NELL GREENFIELDBOYCE, BYLINE: People have been observing total solar eclipses for ages. The first-century Greek scholar Plutarch described the darkening of the sun. So did the Babylonians on their clay tablets and ancient imperial astronomers in China and on and on and on. What could there possibly be left to learn?
JAY PASACHOFF: I get asked all the time, why are we still doing eclipses for scientific purposes after all this time?
GREENFIELDBOYCE: Jay Pasachoff is an astronomer at Williams College who chairs the International Astronomical Union's Working Group on Solar Eclipses.
PASACHOFF: There are still whole parts of the sun that can't be seen from satellites and that we just see better at eclipses.
GREENFIELDBOYCE: When the moon slips in front of the sun and blocks its light, what's revealed is the sun's outer atmosphere. It looks like a glowing ring or crown called the corona. Matt Penn is an astronomer at the National Solar Observatory in Arizona.
MATT PENN: The corona, I think, is the most beautiful thing you can see in the sky. The corona is just fantastic and filamentary and delicate and awesome.
GREENFIELDBOYCE: Now, scientists have ways to look at the corona any old time. They can put a disc in their telescopes to create an artificial eclipse. But the moon can do something those little discs can't. When the moon perfectly aligns to block the sun, it reveals a special place called the inner corona. There's a lot of activity there related to the so-called space weather, which can affect Earth's electric grids and communications systems. A total eclipse lets scientists see the inner corona. But Penn says from one spot on the ground, the view lasts just a couple minutes.
PENN: And the corona's big. It changes, but slowly. And in two minutes you really can't see changes that we want to study in the solar wind.
GREENFIELDBOYCE: That's why Penn has been organizing Citizen CATE, the Continental-America Telescopic Eclipse Experiment. Trained volunteers will be positioned at 68 sites across the entire 2,500-mile path of the total eclipse. As the moon's shadow crosses the country, those volunteers will use identical telescopes to take photos of the corona. Penn says when the images get stitched together into a continuous movie...
PENN: We can observe the corona for 93 minutes and therefore see changes that we wouldn't normally otherwise detect.
GREENFIELDBOYCE: This is just one of the many science activities planned for the eclipse. In addition to ground-based telescopes, researchers will watch with the help of satellites, airplanes and high-altitude balloons. Angela Des Jardins at Montana State University is head of the Eclipse Ballooning Project. She says more than 50 balloons will send back live video of the eclipse from the edge of space.

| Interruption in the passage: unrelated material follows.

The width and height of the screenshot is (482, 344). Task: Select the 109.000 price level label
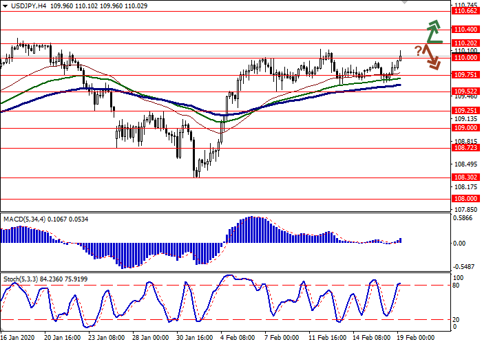(x=465, y=128)
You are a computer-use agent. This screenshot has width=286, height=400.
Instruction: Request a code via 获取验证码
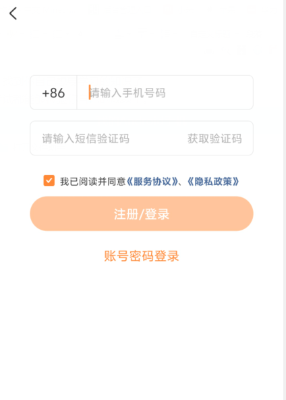point(215,139)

Balloons will also collect information on the response of the Earth's atmosphere.
ANGELA DES JARDINS: So normally the atmosphere experiences change with night and day. But the eclipse coming across the country in a dark shadow at an average about 1,500 miles per hour is going to set up waves in the atmosphere.
GREENFIELDBOYCE: There'll be temperature changes. All of that will be monitored. Scientists are also sending up harmless but hardy bacteria.
DES JARDINS: It turns out at high altitude, where the balloons are going to be, is an analogy in temperature and pressure to the surface of Mars.
GREENFIELDBOYCE: And during an eclipse, NASA says it's even more Mars-like, so scientists want to test how life reacts to such an alien experience. Nell Greenfieldboyce, NPR News.